Top of Material provided

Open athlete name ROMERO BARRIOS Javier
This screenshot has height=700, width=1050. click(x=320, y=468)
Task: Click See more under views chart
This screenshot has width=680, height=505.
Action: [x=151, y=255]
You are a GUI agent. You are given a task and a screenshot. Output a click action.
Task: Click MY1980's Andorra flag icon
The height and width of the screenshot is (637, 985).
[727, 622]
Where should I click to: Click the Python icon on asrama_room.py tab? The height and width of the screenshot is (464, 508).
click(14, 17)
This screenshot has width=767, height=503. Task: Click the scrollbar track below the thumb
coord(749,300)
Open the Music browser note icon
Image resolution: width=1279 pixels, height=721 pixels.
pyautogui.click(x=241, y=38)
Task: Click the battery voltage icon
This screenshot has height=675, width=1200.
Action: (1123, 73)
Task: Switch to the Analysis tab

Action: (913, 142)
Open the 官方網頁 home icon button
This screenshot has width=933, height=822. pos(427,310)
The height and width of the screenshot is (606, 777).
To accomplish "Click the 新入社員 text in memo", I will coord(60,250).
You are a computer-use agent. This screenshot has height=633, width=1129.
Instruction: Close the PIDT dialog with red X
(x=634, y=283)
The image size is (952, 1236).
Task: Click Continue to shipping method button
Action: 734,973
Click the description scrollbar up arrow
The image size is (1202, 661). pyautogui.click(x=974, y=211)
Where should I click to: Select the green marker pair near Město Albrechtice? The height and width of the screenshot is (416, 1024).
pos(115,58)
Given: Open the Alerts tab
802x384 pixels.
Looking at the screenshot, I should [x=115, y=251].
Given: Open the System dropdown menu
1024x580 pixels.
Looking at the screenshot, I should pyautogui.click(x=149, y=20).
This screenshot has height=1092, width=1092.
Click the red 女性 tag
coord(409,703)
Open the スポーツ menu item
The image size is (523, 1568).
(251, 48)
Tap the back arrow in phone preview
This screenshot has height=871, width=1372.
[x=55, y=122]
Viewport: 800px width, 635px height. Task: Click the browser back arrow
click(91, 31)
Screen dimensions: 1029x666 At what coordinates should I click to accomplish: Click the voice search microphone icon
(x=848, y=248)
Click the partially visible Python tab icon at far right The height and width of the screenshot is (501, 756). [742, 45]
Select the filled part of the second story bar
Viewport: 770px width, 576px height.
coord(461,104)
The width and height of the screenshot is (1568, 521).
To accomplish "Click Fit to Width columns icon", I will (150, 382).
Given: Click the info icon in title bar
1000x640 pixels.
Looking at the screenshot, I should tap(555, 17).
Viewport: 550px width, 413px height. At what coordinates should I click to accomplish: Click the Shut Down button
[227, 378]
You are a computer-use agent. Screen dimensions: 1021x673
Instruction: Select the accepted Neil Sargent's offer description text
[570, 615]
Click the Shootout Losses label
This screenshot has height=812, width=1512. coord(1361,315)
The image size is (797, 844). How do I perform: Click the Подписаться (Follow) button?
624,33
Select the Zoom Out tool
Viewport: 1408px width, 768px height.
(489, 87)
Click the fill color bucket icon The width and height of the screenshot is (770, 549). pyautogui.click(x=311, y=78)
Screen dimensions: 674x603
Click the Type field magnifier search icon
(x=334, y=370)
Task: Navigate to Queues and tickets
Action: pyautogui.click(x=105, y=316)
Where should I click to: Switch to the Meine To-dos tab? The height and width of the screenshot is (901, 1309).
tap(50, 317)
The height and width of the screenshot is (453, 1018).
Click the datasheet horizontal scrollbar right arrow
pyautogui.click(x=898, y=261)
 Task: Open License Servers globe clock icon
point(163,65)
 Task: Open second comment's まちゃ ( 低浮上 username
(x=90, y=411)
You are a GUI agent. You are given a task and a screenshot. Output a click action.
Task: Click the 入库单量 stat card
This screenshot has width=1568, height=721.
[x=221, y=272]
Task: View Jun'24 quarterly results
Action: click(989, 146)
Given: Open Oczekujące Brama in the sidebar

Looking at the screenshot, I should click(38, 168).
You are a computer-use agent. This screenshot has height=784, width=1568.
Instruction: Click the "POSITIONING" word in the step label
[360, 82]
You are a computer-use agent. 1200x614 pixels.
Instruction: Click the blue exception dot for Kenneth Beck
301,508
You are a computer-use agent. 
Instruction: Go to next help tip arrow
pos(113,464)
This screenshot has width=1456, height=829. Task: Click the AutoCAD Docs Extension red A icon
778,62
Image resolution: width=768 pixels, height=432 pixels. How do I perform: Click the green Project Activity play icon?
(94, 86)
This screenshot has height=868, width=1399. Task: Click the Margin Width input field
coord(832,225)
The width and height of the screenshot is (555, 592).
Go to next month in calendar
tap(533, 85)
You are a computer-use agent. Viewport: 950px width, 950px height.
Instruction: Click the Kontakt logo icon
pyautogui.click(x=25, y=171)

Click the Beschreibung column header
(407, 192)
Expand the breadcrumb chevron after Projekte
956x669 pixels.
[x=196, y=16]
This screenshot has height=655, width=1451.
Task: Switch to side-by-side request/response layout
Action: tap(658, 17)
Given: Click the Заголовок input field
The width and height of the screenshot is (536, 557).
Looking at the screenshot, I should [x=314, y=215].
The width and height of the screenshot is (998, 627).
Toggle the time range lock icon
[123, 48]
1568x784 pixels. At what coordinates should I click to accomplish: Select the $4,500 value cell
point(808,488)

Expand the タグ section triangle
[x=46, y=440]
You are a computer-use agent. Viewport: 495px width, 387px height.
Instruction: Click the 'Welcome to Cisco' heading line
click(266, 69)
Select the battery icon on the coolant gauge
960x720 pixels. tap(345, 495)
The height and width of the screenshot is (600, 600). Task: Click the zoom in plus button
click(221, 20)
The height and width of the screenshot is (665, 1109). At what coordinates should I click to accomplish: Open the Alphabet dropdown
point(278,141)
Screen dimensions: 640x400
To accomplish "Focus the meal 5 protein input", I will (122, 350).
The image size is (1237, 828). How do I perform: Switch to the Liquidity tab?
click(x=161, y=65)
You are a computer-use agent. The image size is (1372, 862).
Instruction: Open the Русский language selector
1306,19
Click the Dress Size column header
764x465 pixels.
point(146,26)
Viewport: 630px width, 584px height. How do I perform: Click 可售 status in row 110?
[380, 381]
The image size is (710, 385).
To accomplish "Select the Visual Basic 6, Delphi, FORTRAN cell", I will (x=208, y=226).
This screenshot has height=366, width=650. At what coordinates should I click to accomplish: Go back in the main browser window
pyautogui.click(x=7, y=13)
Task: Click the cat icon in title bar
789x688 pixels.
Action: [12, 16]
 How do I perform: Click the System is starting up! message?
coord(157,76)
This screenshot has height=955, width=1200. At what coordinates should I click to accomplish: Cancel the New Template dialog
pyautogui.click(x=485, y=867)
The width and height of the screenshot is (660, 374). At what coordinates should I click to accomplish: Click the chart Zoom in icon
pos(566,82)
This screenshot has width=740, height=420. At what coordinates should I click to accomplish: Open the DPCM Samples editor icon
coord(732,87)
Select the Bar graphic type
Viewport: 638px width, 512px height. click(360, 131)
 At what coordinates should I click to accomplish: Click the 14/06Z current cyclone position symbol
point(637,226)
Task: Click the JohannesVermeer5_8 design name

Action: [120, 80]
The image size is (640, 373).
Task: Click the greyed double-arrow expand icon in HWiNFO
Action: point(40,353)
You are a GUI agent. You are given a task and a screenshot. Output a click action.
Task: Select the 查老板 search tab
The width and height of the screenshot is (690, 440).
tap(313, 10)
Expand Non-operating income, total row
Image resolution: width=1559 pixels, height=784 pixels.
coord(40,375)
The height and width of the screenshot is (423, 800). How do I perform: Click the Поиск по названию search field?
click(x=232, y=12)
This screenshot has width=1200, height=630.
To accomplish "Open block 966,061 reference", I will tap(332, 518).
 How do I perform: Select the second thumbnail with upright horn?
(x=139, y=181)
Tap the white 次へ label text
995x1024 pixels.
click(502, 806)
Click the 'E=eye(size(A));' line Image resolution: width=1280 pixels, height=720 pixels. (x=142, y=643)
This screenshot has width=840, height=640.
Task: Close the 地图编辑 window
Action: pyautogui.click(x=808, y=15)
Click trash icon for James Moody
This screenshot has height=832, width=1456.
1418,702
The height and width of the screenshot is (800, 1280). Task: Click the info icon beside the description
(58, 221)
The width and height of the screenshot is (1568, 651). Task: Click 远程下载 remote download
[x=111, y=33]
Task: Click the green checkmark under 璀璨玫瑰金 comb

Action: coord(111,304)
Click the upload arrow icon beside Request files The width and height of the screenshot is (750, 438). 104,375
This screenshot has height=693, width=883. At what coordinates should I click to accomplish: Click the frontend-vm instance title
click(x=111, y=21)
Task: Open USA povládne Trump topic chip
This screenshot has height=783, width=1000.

Bottom of Material provided

### The task
Return the entries exactly through the "Task: Click MY1980's Andorra flag icon" line.

### Final answer
Open athlete name ROMERO BARRIOS Javier
This screenshot has height=700, width=1050. click(x=320, y=468)
Task: Click See more under views chart
This screenshot has width=680, height=505.
Action: [x=151, y=255]
You are a GUI agent. You are given a task and a screenshot. Output a click action.
Task: Click MY1980's Andorra flag icon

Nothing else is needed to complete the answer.